Last reviewed: May 15, 2011 ~6 min read

Business Market of Airlines

What is the Business Market of an Airline Industry?

Business market has been defined as a market that is characterized by fewer customers and larger transactions. Customization is the key and the usage of the product or service determines its value. Brand name means little to customers and there is no retailing. Also, selling is a complex process and the target of the sales pitch may not always be the end product's users (NarayanDas 2005).

This kind of market is different from customer markets and, service is the cornerstone of business markets. The products are customized to meet the needs of different customers in different geographical or operational regions. Also, every company operating in a business market strives to attain customer loyalty though the means by which they create and sustain it varies between industries.

With regards to the airline industry, business markets determine many aspects of their operations including their pricing, routes, frequency of operations and the kind and size of air-crafts that should be used in a particular market. Identifying and operating in each business market is a complex strategy and it involves numerous aspects such as aircraft, personnel, governments, suppliers, financing, customer support and marketing.

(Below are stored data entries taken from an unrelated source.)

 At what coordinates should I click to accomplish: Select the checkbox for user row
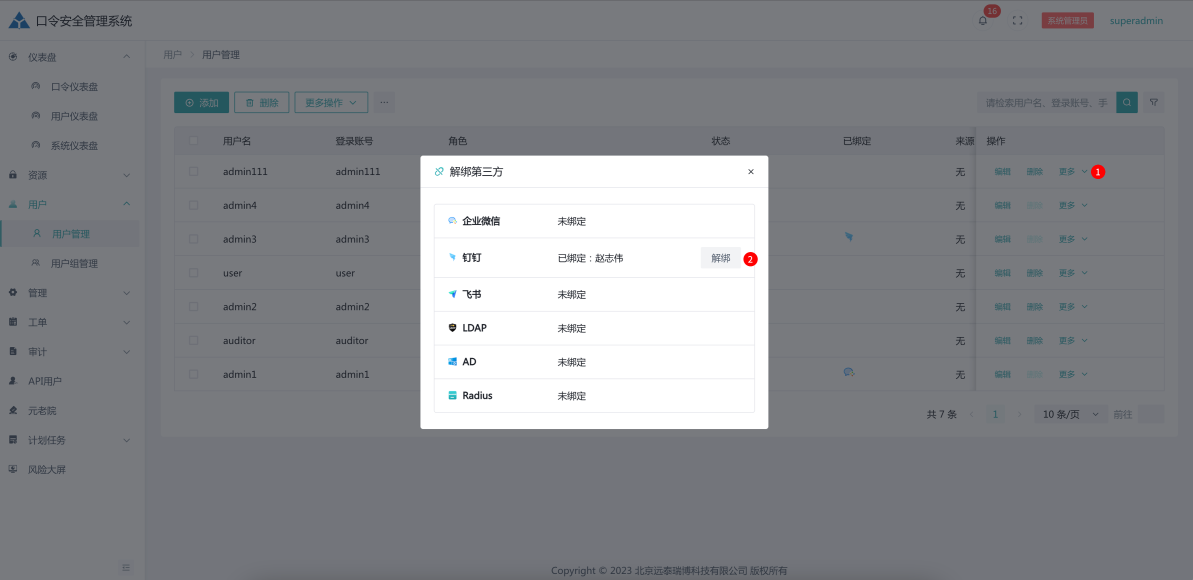point(194,273)
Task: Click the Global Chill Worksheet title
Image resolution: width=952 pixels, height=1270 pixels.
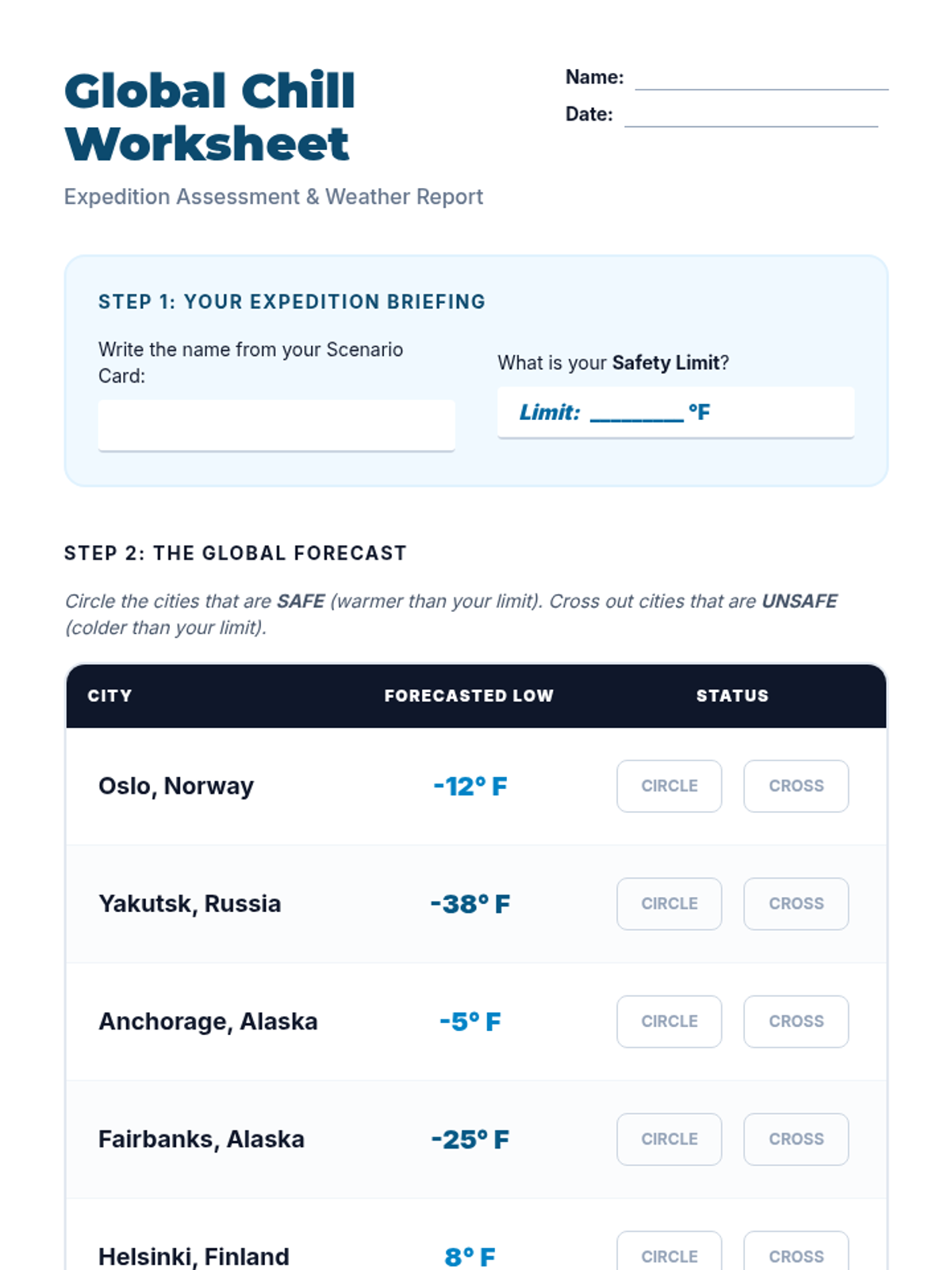Action: 209,117
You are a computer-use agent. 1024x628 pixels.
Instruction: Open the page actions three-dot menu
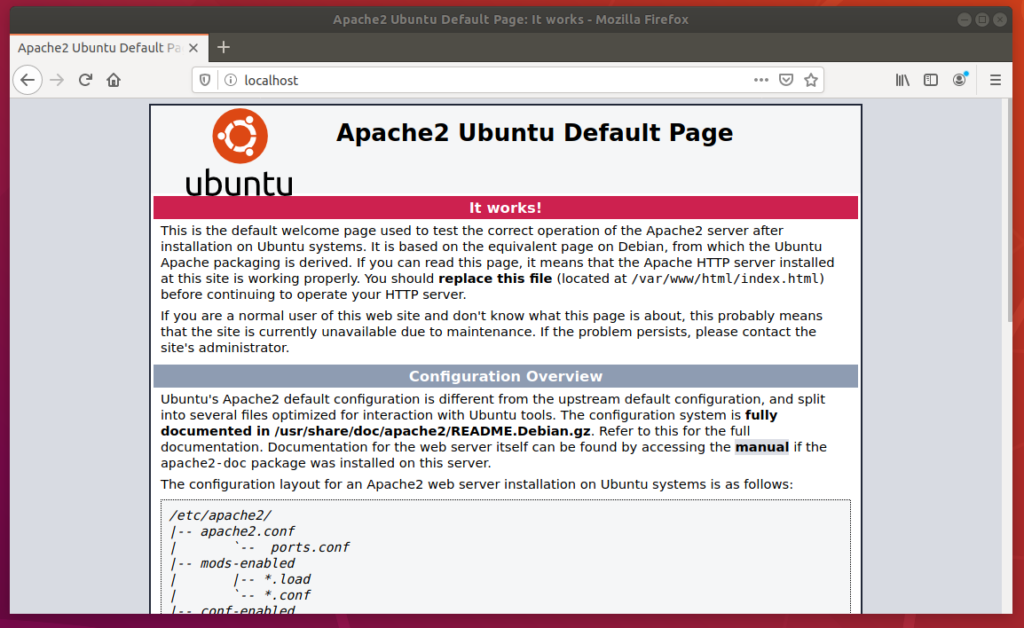761,80
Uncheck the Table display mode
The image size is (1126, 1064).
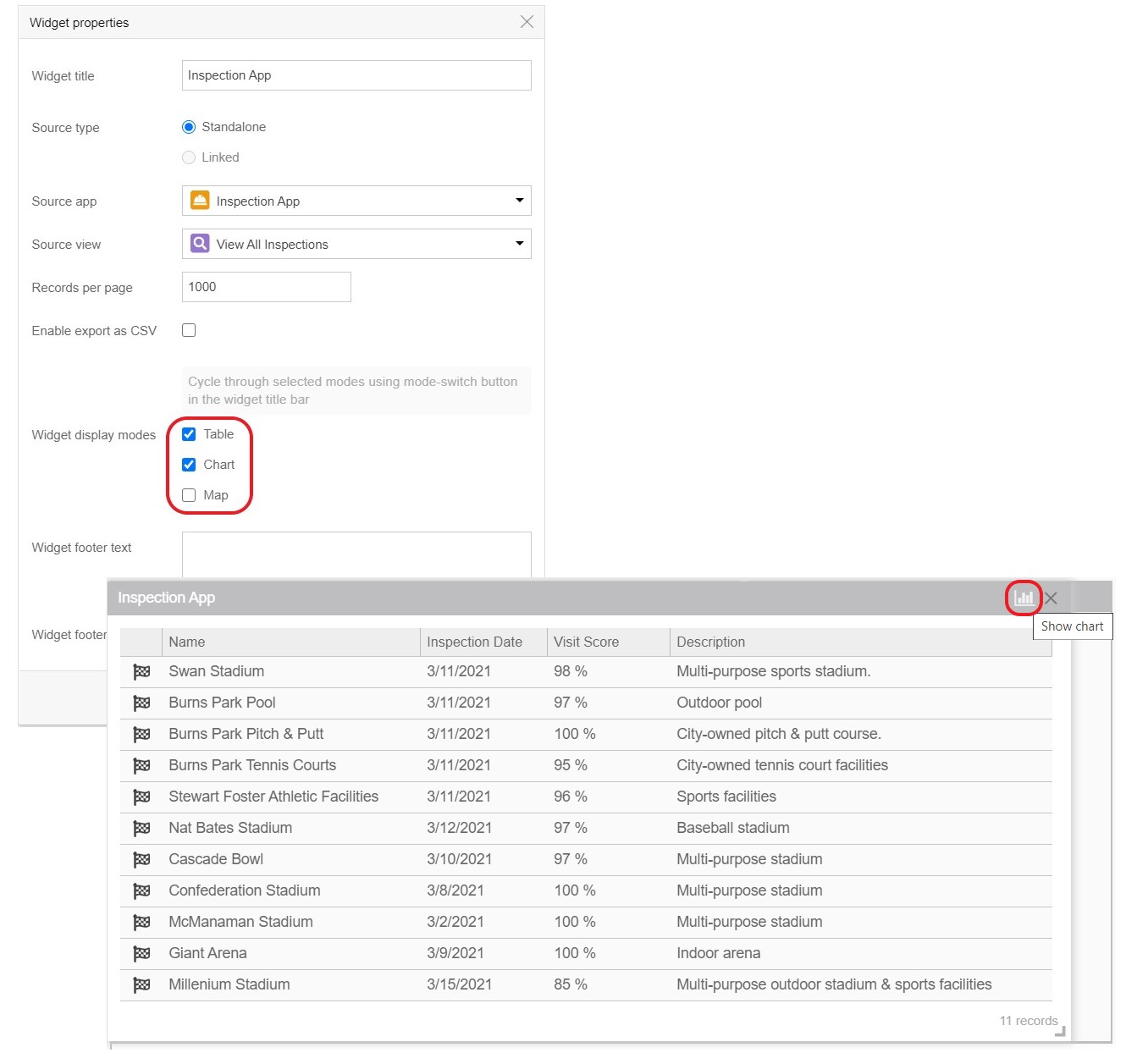tap(189, 434)
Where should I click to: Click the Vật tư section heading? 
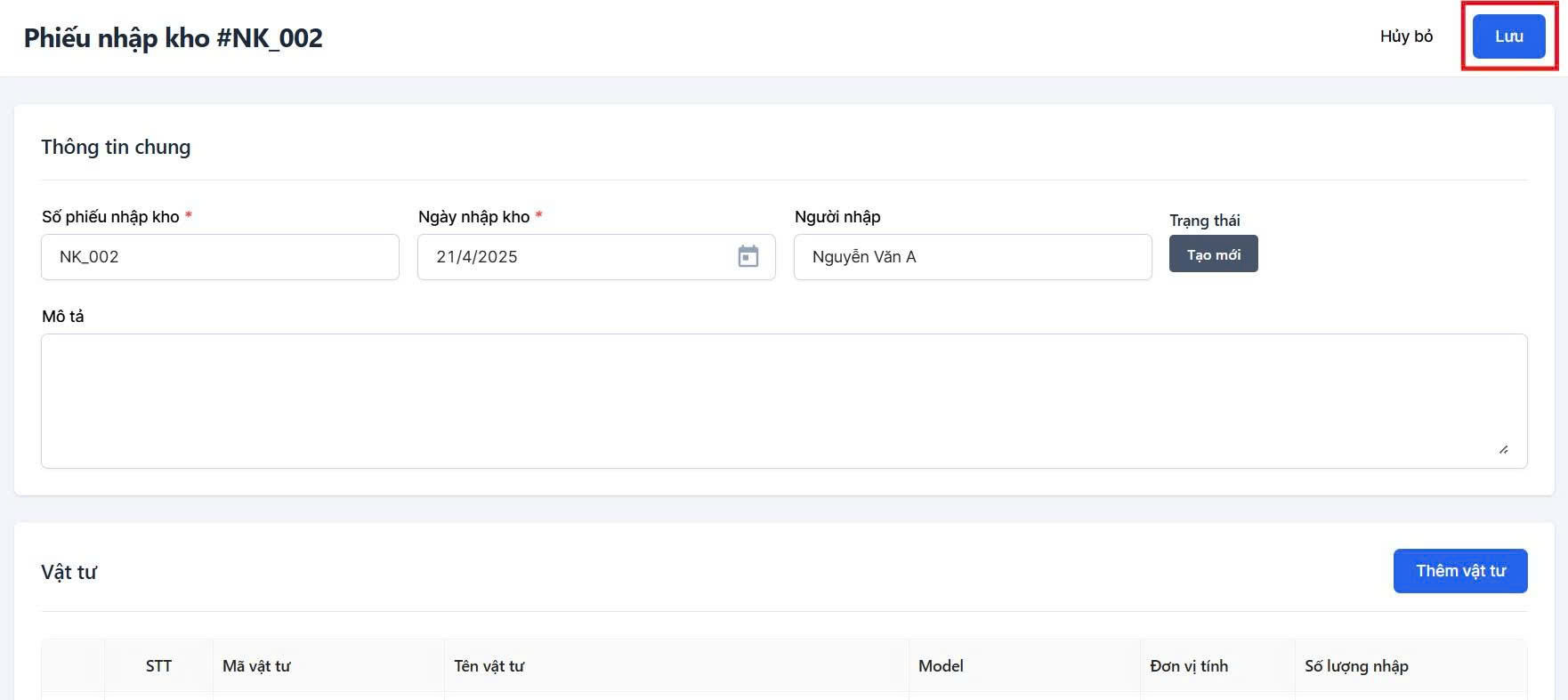[69, 572]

Customer Characteristics in the Gulf region

The Gulf region is one of the fastest growing places in the world and the increasing oil price is booming its economies. It has a GDP of $1.1 Trillion and the population is increasing slowly and steadily and is currently at 1.96 million. In fact, this region grew by 11% in 2009 when other regions were beset by economic problems. This segment is serviced by 38 airline companies that operate in 112 airports (embrarercommercialjets.com, 2011)

SWOT Analysis

An examination of SWOT analysis for airlines in this region bring some interesting results. The companies that operate in the gulf have many inherent strengths. This region is rich in oil and this makes it easier and cheaper for airlines to fuel. This region is geographically located between the east and west and this makes it a favorable route for anyone traveling from the west to east or vice-versa.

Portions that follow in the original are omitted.